_Exercise_: Each record that follows must be reproduced exactly.

━━━ Supplied data

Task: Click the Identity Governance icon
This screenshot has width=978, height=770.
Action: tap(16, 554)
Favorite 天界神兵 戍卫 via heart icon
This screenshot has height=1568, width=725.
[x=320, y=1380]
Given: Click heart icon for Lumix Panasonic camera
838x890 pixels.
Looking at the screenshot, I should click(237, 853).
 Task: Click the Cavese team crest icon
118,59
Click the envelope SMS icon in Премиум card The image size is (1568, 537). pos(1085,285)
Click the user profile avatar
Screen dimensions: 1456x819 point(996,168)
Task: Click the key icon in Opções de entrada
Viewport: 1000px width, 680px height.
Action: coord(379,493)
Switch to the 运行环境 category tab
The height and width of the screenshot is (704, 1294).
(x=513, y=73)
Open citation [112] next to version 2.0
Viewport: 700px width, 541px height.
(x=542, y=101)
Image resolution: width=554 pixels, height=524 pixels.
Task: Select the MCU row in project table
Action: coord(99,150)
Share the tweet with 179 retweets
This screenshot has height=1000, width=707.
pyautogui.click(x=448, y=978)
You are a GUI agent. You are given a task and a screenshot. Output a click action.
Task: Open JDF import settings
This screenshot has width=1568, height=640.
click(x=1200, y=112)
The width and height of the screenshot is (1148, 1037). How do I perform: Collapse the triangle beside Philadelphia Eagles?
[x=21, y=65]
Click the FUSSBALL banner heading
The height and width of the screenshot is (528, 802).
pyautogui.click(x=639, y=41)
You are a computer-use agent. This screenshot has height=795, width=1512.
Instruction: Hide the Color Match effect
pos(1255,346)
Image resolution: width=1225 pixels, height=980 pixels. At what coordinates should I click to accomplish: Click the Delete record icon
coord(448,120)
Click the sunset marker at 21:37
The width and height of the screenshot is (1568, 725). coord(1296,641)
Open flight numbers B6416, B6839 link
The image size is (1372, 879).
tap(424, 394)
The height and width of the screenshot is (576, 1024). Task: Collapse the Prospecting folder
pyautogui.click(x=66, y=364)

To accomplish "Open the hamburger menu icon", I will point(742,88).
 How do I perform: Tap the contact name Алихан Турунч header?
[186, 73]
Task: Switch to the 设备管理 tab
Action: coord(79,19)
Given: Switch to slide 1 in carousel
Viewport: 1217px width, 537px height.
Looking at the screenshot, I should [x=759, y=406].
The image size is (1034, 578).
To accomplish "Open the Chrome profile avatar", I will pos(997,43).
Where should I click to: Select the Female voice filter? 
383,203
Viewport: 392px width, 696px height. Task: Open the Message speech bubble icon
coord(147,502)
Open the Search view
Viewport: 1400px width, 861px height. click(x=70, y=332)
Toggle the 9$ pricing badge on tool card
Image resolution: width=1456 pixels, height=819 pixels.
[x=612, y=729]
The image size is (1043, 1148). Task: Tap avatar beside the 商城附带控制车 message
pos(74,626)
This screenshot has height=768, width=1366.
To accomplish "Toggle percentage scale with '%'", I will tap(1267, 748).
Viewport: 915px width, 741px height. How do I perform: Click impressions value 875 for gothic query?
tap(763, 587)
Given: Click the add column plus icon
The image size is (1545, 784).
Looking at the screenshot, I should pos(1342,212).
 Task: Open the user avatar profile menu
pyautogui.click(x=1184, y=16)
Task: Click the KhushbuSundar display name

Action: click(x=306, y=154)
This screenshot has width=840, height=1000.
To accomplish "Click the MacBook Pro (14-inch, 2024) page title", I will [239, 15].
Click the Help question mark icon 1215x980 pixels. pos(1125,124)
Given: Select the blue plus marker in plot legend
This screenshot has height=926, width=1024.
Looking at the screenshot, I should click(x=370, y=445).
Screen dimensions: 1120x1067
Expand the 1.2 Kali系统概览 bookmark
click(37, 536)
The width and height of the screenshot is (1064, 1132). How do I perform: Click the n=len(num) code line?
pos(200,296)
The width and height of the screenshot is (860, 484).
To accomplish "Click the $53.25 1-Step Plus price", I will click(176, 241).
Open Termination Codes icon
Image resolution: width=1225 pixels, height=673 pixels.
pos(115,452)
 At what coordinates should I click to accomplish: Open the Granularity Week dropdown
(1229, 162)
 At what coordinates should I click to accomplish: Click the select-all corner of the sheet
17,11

━━━━━━

_Result of the exercise_:
Task: Click the Identity Governance icon
This screenshot has width=978, height=770.
Action: tap(16, 554)
Favorite 天界神兵 戍卫 via heart icon
This screenshot has height=1568, width=725.
[x=320, y=1380]
Given: Click heart icon for Lumix Panasonic camera
838x890 pixels.
Looking at the screenshot, I should click(237, 853).
 Task: Click the Cavese team crest icon
118,59
Click the envelope SMS icon in Премиум card The image size is (1568, 537). pos(1085,285)
Click the user profile avatar
Screen dimensions: 1456x819 point(996,168)
Task: Click the key icon in Opções de entrada
Viewport: 1000px width, 680px height.
Action: coord(379,493)
Switch to the 运行环境 category tab
The height and width of the screenshot is (704, 1294).
(x=513, y=73)
Open citation [112] next to version 2.0
Viewport: 700px width, 541px height.
(x=542, y=101)
Image resolution: width=554 pixels, height=524 pixels.
Task: Select the MCU row in project table
Action: coord(99,150)
Share the tweet with 179 retweets
This screenshot has height=1000, width=707.
pyautogui.click(x=448, y=978)
You are a GUI agent. You are given a task and a screenshot. Output a click action.
Task: Open JDF import settings
This screenshot has width=1568, height=640.
click(x=1200, y=112)
The width and height of the screenshot is (1148, 1037). How do I perform: Collapse the triangle beside Philadelphia Eagles?
[x=21, y=65]
Click the FUSSBALL banner heading
The height and width of the screenshot is (528, 802).
pyautogui.click(x=639, y=41)
You are a computer-use agent. This screenshot has height=795, width=1512.
Instruction: Hide the Color Match effect
pos(1255,346)
Image resolution: width=1225 pixels, height=980 pixels. At what coordinates should I click to accomplish: Click the Delete record icon
coord(448,120)
Click the sunset marker at 21:37
The width and height of the screenshot is (1568, 725). coord(1296,641)
Open flight numbers B6416, B6839 link
The image size is (1372, 879).
tap(424, 394)
The height and width of the screenshot is (576, 1024). Task: Collapse the Prospecting folder
pyautogui.click(x=66, y=364)

To accomplish "Open the hamburger menu icon", I will point(742,88).
 How do I perform: Tap the contact name Алихан Турунч header?
[186, 73]
Task: Switch to the 设备管理 tab
Action: coord(79,19)
Given: Switch to slide 1 in carousel
Viewport: 1217px width, 537px height.
Looking at the screenshot, I should [x=759, y=406].
The image size is (1034, 578).
To accomplish "Open the Chrome profile avatar", I will pos(997,43).
Where should I click to: Select the Female voice filter? 
383,203
Viewport: 392px width, 696px height. Task: Open the Message speech bubble icon
coord(147,502)
Open the Search view
Viewport: 1400px width, 861px height. click(x=70, y=332)
Toggle the 9$ pricing badge on tool card
Image resolution: width=1456 pixels, height=819 pixels.
[x=612, y=729]
The image size is (1043, 1148). Task: Tap avatar beside the 商城附带控制车 message
pos(74,626)
This screenshot has height=768, width=1366.
To accomplish "Toggle percentage scale with '%'", I will tap(1267, 748).
Viewport: 915px width, 741px height. How do I perform: Click impressions value 875 for gothic query?
tap(763, 587)
Given: Click the add column plus icon
The image size is (1545, 784).
Looking at the screenshot, I should pos(1342,212).
 Task: Open the user avatar profile menu
pyautogui.click(x=1184, y=16)
Task: Click the KhushbuSundar display name

Action: click(x=306, y=154)
This screenshot has width=840, height=1000.
To accomplish "Click the MacBook Pro (14-inch, 2024) page title", I will [239, 15].
Click the Help question mark icon 1215x980 pixels. pos(1125,124)
Given: Select the blue plus marker in plot legend
This screenshot has height=926, width=1024.
Looking at the screenshot, I should click(x=370, y=445).
Screen dimensions: 1120x1067
Expand the 1.2 Kali系统概览 bookmark
click(37, 536)
The width and height of the screenshot is (1064, 1132). How do I perform: Click the n=len(num) code line?
pos(200,296)
The width and height of the screenshot is (860, 484).
To accomplish "Click the $53.25 1-Step Plus price", I will click(176, 241).
Open Termination Codes icon
Image resolution: width=1225 pixels, height=673 pixels.
pos(115,452)
 At what coordinates should I click to accomplish: Open the Granularity Week dropdown
(1229, 162)
 At what coordinates should I click to accomplish: Click the select-all corner of the sheet
17,11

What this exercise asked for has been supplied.